To celebrate the benchmark scanning of the 25,000th book, a children’s book with the title “The Heroic Life of Abraham Lincoln,” some 100 people including the project’s principals gathered in the Science, Technology and Business reading room in the John Adams Building on Jan. 14 and then toured a book-scanning lab in the Adams Building.
“The public can now access a growing digital collection of wonderful and fascinating works from the Library’s vast general collections. Among these works are many American history books that are becoming too fragile to handle physically, as well as a large collection of genealogical materials that are among our most-often-requested items,” said Deanna Marcum, associate librarian for Library Services.
Marcum said the digital files will be accessible online, and the physical volumes will go into long-term special storage. (This mass-digitalization program has nothing to do with the Library’s decades-old mass-deacidification program to save books printed on papers made from acid-producing pulp.)
A $2 million grant from the Alfred P. Sloan Foundation is helping to support the Library’s Digitizing American Imprints Program. Marcum said the Library recognizes the value of digitizing as much of its general collections as funding permits, and building a digital collection of public-domain books will become an integral part of the Library’s overall collection-development program.
The Library is contracting with the Internet Archive for digitization services, and a FEDLINK master contract with the Internet Archive will provide similar scanning services to the federal library community. The Library is acting in concert with more than 100 libraries, universities and cultural institutions in an “open-content movement” to digitize and make freely available public-domain books on a wide variety of subjects.

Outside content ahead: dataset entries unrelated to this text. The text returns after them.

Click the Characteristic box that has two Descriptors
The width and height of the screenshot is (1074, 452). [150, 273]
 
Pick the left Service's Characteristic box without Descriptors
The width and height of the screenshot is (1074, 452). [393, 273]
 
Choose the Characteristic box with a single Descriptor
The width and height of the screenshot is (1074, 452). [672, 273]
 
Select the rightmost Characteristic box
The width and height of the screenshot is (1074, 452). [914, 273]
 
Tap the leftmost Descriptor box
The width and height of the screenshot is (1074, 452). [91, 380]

At the Jan. 14 event, Marcum welcomed and introduced project contributors and supporters, among them Doron Weber, program director for the Alfred P. Sloan Foundation, and Brewster Kahle, director and co-founder of the Internet Archive.
“We are thrilled to show you what’s going on. The scanning facility is of great importance to the Library of Congress as we accelerate our effort to make the collections available,” Marcum said.

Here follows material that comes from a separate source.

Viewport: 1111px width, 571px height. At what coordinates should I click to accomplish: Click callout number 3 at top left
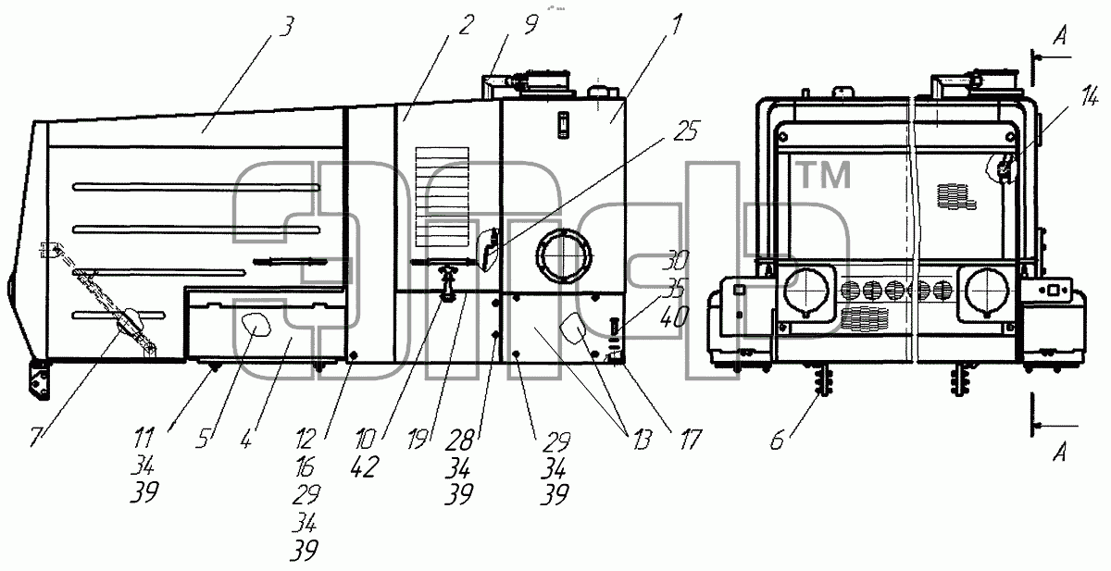pos(286,27)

All book-scanning operations are housed in the Library’s John Adams Building. Internet Archive staff work two shifts each day at 10 Scribe scanning stations. The mass-digitization operation can digitize up to 1,000 volumes each week.
Within 72 hours of scanning, the books are available online at www.archive.org. Books can be read online or downloaded for more intensive study. Marcum noted the increasing popularity of digital books available on “Kindles or iPods or Blackberries or whatever reading device you’re using these days.”
The Library is working with the Internet Archive on the development of a full-featured, open-source page turner. A beta version, called the Flip Book, is available on the Internet Archive site and was demonstrated on Jan. 14.
Although this mass-digitization project is in its trial phase, Marcum noted that the Library is no stranger to digitization, having pioneered the process and set metadata standards for more than 12 million digital images for the Library’s online collections of primary-source materials, such as historical manuscripts, maps, movies, music, photographs and sound recordings such as speeches and oral histories.
In a press release issued on Jan. 14, Weber said: “The Alfred P. Sloan Foundation is proud to support the Library of Congress in this first-ever mass digitization of books in its vast collection. In the great tradition of publicly funded libraries, the Library of Congress is leading the way in quality scanning of books that will make the fruits of human knowledge and human culture available to people everywhere in an open, nonexclusive archive. We encourage governments at all levels to champion this cause and to help support the movement to create a universal digital library for the benefit of scholars, researchers, and the general public.”
Weber termed the Jan. 14 event a “historic occasion.” Digitizing the first 25,000 books is “a major milestone,” he said, even though that number is but a fraction of all the books in the Library’s collections, which now total more than 19 million.
He said the Sloan Foundation emphasizes “openness” in such projects. Implicit in agreements such as the one governing the book-digitization project is that the product will be made available as widely and freely as possible.
“They’ve gotten the price for scanning down to about $30 for the average 300-page book,” he said. “The Library has risen beautifully to the task … and is fulfilling its mission of providing the digital library of the future.”
The Internet Archive’s Brewster Kahle said it was a “great honor to be here. Look at where we are—this is the Library of Congress!”
Praising all the partners and leaders of the project, he said, “The opportunity is tremendous; the leadership is here.”
Kahle spoke of making governmental information available digitally. “We have an opportunity for government transparency. There are many materials published by the United States government that are really quite good, but you’d never know it” because currently they’re not digitally available, he said.